Memphis proposes hazard pay for front-line city employees; Shelby County Health Department hiring

Memphis proposes hazard pay for front-line city employees

MEMPHIS, Tenn. (WMC) - On Monday night, Shelby County Commissioners cleared the use of millions in federal COVID-19 relief funding to hire for 141 new positions at the Shelby County Health Department.

“The positions are only going to be posted for a week, so time is of the essence,” said Alisa Haushalter, director of the Shelby County Health Department.

Officials said they will start interviewing for the 141 jobs in the middle part of next week. Roughly 60 of the roles are for contact tracers, and the postings include opportunities for lab personnel, nurses and other leadership positions.

Haushalter said the positions are budgeted through the end of the year, and anyone from any background is encouraged to apply. That includes recent college graduates and those who speak multiple languages.

Shelby Co. contact tracers look for possible exposures

“This is a place to learn public health because it is an outbreak situation. So you’re learning everything from public health law all the way to investigations,” said Haushalter.

Memphis Mayor Jim Strickland laid out a proposal Tuesday morning to council members for how the city should spend its $113 million in federal funding. Strickland said the city will kick in $8.7 million of the city’s federal CARES Act funding for additional contact tracing at the health department.

An initial investment of $2.7 million of that was approved immediately by council members Tuesday, to fund the expansion of the Shelby County Health Department. Strickland said the city also expected to spend $12 million on testing.
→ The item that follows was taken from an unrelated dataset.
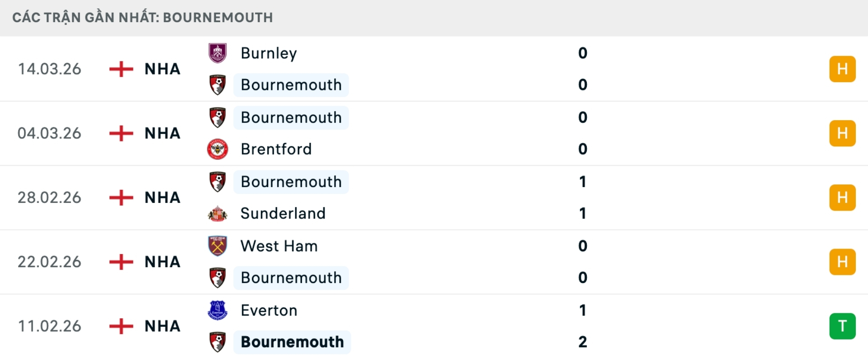
Task: Click the Sunderland club crest
Action: [x=217, y=213]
Memphis, Shelby Co. governments receive millions in federal COVID-19 stimulus funding

Strickland said the relief funds will be used to reimburse the City for salaries, including his, of officials who have worked around the clock during the pandemic. They are also paying back funds spent to purchase PPE, disinfecting supplies and IT services, along with computers acquired to equip employees to work from home.

“We’re taking CARES Act money and reimbursing ourselves,” said the mayor.

Strickland is also proposing a hazard pay increase for roughly 5,400 city employees for the rest of the year, an average pay hike of 3.7 percent. The hike would be handed out in two tiers.

The first is for those employees who are on the front line, like police, fire, solid waste and others. The second tier includes other essential jobs like dispatchers, library workers and parks employees. The new hazard pay program would go into effect until the end of 2020. Currently, only 685 city employees are receiving hazard pay.

Strickland said the city also wants to start a vacation buyback program to reimburse employees for foregone vacation time that had to be canceled. The city placed a vacation moratorium in place for all employees in March. It is expected to be lifted May 31.

Memphis City Council members must approve how the federal relief funds will be spent.